Saturday, June 28, 2008

the background

the story isn't new to everyone, but it's new to me (which is all that matters, right?). i love to travel and have always wanted to go on a worldwide adventure or live abroad or something of the sort. i've had a few opportunities, but at the time there were reasons not to go, and i've since been waiting for the perfect moment, for someone to go with or something to go for. couple that with procrastination and, honestly, a little bit of fear, and you can see why it hasn't happened. i'm realizing, though, that the reasons not to go are only going to increase as time goes by and the perfect moment isn't as important as the actual moment, which is now. and, as they say, whoever 'they' are, there is no time like the present. so off i go.

here's the general itinerary, which is quite rough, yet.
early september 2008- fly to lima, peru. hang out there for a few days, before continuing on to buenos aires, argentina.
i'm thinking that i'll stay in buenos aires and live there for a few months. i've never lived abroad, only gone on short tourist vacations, and want to take some time to get to know a new city. i do intend to travel some - to macchu picchu with my mom in october (yay!), then short trips throughout argentina and uruguay and maybe a week in brazil, depending on time. of course, if i get there and hatch up a better plan, i'll adjust accordingly. as it stands, i'll be there until mid-november, at which point i'll come back to san francisco for a few days, and then head up to seattle for the holidays.

the second portion begins in early january with a cathay pacific business class flight (i love my frequent flyer miles - they allow me to be a huge airplane snob and avoid flying economy on long haul flights) to hong kong, where i'll be for two weeks, with a likely trip to shanghai as part of it. then in late january i'm off to bangkok, thailand.

now here's where the confirmed plans stop and the wandering really kicks in. i have a general thought about where i'll go, illustrated in this fabulous itinerary i created on the oneworld website.


this is a hazy idea of what i'm thinking - start in hong kong/bangkok and make my way down through southeast asia, indonesia and on to oceania. i may go to india if my friend meets me there, and will add in nepal to visit another friend, if i go to india.
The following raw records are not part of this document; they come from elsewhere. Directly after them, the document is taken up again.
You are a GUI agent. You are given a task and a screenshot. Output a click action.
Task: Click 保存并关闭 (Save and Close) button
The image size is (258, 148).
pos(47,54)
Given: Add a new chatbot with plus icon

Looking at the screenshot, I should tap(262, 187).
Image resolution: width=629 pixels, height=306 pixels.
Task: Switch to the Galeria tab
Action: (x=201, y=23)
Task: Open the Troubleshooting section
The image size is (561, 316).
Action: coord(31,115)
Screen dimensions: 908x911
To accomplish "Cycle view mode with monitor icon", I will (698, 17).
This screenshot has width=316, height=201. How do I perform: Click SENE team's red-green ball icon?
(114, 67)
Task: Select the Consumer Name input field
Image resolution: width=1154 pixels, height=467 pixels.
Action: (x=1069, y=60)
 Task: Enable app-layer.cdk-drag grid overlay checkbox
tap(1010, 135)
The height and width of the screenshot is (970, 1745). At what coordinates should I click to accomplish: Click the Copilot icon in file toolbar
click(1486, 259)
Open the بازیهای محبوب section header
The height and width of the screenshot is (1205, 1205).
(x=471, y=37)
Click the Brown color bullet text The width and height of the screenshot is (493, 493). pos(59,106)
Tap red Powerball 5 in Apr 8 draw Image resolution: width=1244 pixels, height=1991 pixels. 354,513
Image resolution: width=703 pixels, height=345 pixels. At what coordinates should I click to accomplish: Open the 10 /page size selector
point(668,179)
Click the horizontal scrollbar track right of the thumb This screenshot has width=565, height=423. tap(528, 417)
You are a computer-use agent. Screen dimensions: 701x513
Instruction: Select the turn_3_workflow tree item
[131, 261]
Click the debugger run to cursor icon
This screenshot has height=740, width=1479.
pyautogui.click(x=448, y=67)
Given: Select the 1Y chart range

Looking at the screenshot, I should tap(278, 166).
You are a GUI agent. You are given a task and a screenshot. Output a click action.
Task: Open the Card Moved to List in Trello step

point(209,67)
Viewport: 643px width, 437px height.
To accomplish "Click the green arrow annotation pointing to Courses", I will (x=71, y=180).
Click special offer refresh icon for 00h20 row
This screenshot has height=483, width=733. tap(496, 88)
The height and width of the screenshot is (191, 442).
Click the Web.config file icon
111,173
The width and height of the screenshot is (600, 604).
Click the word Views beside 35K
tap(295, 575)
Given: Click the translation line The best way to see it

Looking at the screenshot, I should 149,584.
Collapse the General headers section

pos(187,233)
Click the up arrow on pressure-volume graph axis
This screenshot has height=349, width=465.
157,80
actually, as i'm looking at it, i see this is an incredibly ambitious itinerary, because i'm only going from january to june, which i'm now thinking isn't enough time. but i have to be back in june for my ten year high school reunion, otherwise i'd stay over longer. hmm...

at any rate, i am not traveling with hard rules or deadlines, so i will figure it all out along the way. whatever it turns in to will be what is right at that time, and i hope to have the discipline to write about it all here along the way. aren't you excited! (of course you are.) so am i!